WORK ITEM –
Each record must be repeated exactly as it stands.

[Records from a dataset]
Segment Open

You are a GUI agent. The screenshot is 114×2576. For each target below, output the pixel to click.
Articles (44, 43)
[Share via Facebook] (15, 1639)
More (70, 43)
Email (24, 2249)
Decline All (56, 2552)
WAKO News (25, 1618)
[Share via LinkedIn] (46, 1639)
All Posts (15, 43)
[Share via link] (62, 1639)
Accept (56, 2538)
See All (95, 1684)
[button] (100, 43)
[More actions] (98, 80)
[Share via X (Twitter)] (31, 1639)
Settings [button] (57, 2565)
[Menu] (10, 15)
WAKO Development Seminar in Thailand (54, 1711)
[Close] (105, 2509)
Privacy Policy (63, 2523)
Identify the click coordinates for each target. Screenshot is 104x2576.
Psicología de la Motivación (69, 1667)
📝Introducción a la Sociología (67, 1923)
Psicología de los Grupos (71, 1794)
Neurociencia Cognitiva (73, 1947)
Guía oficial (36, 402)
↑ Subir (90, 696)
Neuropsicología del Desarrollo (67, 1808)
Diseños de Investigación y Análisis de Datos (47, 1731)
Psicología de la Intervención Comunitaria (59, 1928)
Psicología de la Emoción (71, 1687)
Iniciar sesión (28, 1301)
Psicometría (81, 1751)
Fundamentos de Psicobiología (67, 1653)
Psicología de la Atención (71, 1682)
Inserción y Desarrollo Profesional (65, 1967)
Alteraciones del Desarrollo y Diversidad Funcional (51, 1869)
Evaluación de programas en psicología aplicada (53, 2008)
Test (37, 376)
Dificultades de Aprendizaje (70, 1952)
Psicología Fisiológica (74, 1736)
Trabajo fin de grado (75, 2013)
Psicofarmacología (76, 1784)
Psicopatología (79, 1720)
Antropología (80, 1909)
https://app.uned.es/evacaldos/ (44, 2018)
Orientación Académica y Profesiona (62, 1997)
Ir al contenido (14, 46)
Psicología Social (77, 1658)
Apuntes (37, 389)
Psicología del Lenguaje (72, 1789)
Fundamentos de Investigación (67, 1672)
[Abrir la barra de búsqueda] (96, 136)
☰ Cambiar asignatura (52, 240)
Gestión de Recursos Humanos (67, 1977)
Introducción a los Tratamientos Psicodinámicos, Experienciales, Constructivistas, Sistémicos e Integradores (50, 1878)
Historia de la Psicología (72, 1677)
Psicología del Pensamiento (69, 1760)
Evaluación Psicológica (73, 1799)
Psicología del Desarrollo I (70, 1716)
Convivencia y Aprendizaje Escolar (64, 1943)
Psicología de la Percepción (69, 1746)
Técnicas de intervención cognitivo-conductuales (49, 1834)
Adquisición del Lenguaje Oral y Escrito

Segment Closed

FINAL ANSWER –
You are a GUI agent. The screenshot is 114×2576. For each target below, output the pixel to click.
Articles (44, 43)
[Share via Facebook] (15, 1639)
More (70, 43)
Email (24, 2249)
Decline All (56, 2552)
WAKO News (25, 1618)
[Share via LinkedIn] (46, 1639)
All Posts (15, 43)
[Share via link] (62, 1639)
Accept (56, 2538)
See All (95, 1684)
[button] (100, 43)
[More actions] (98, 80)
[Share via X (Twitter)] (31, 1639)
Settings [button] (57, 2565)
[Menu] (10, 15)
WAKO Development Seminar in Thailand (54, 1711)
[Close] (105, 2509)
Privacy Policy (63, 2523)
Identify the click coordinates for each target. Screenshot is 104x2576.
Psicología de la Motivación (69, 1667)
📝Introducción a la Sociología (67, 1923)
Psicología de los Grupos (71, 1794)
Neurociencia Cognitiva (73, 1947)
Guía oficial (36, 402)
↑ Subir (90, 696)
Neuropsicología del Desarrollo (67, 1808)
Diseños de Investigación y Análisis de Datos (47, 1731)
Psicología de la Intervención Comunitaria (59, 1928)
Psicología de la Emoción (71, 1687)
Iniciar sesión (28, 1301)
Psicometría (81, 1751)
Fundamentos de Psicobiología (67, 1653)
Psicología de la Atención (71, 1682)
Inserción y Desarrollo Profesional (65, 1967)
Alteraciones del Desarrollo y Diversidad Funcional (51, 1869)
Evaluación de programas en psicología aplicada (53, 2008)
Test (37, 376)
Dificultades de Aprendizaje (70, 1952)
Psicología Fisiológica (74, 1736)
Trabajo fin de grado (75, 2013)
Psicofarmacología (76, 1784)
Psicopatología (79, 1720)
Antropología (80, 1909)
https://app.uned.es/evacaldos/ (44, 2018)
Orientación Académica y Profesiona (62, 1997)
Ir al contenido (14, 46)
Psicología Social (77, 1658)
Apuntes (37, 389)
Psicología del Lenguaje (72, 1789)
Fundamentos de Investigación (67, 1672)
[Abrir la barra de búsqueda] (96, 136)
☰ Cambiar asignatura (52, 240)
Gestión de Recursos Humanos (67, 1977)
Introducción a los Tratamientos Psicodinámicos, Experienciales, Constructivistas, Sistémicos e Integradores (50, 1878)
Historia de la Psicología (72, 1677)
Psicología del Pensamiento (69, 1760)
Evaluación Psicológica (73, 1799)
Psicología del Desarrollo I (70, 1716)
Convivencia y Aprendizaje Escolar (64, 1943)
Psicología de la Percepción (69, 1746)
Técnicas de intervención cognitivo-conductuales (49, 1834)
Adquisición del Lenguaje Oral y Escrito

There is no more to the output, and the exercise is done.